Contrary to popular opinion, it continues to be possible to apply for these visas. However, fundamental changes to the underlying legislation expose business to compliance action by the Department of Immigration. 

This is because any Business eVisitor or Business ETA granted after 23 March 2013 no longer has work rights attached to it.  In the past, these visas were issued with condition 8112 which basically allowed visa holders to carry out work in Australia which could not be carried out by an Australian citizen or permanent resident.  Business eVisitor visas and Business ETAs granted after 23 March 2013 are no longer issued with this work condition.

Businesses which are unaware of this particular change are exposed to compliance action and business must beware that increasing compliance checks are imminent in the lead up to the Federal Election. The Minister for Immigration’s recent rhetoric on 457 visas and announcement that more than 300 Fair Work Inspectors will be vested with power to investigate in visa matters leaves nothing to the imagination. 

Emergency situations which require overseas workers urgently will continue to come up and you will need to develop a new strategy for dealing with them.

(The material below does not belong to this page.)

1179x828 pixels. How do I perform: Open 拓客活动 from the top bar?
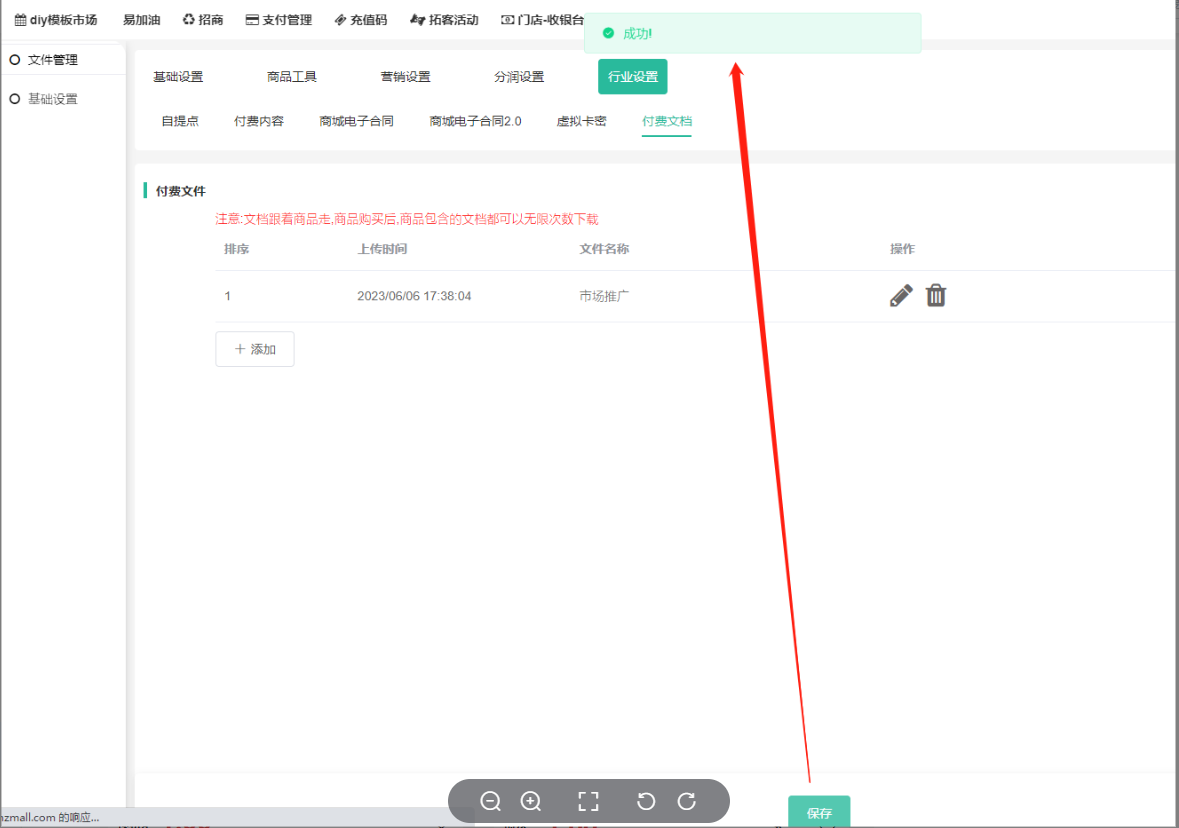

Resist the temptation of convenience associated with the Business eVisitor and Business ETA which can still be applied for online. Businesses must remember that the only activities allowed on these visas, if granted after 23 March,  are “business activities”:  a term which has now been legislated very narrowly to include:
 

  1. Making a general business or employment enquiry;
  2. Investigating, negotiating, entering into or reviewing a business contract;
  3. An activity carried out as part of an official government to government visit;
  4. Participation in a conference, trade fair or seminar in Australia unless the person is being paid by an organizer for participation;
     

But excludes

  1. An activity that is, or includes work for, or supplying services to, an organization or other person based in Australia; and
  2. An activity that is, or includes, the sale of goods or services directly to the general public.
     

Unless the overseas national’s intended activity falls within the above, you may need to apply for the new Temporary work (short stay) visa subclass 400.  While this visa should be reasonably straightforward, its biggest downfall at this stage is the fact that it cannot be applied for online.   Legislation envisages online lodgement, but the Department’s IT systems for this visa are not yet in place, which means that you will need to lodge a paper- based application translating into more red tape and delays.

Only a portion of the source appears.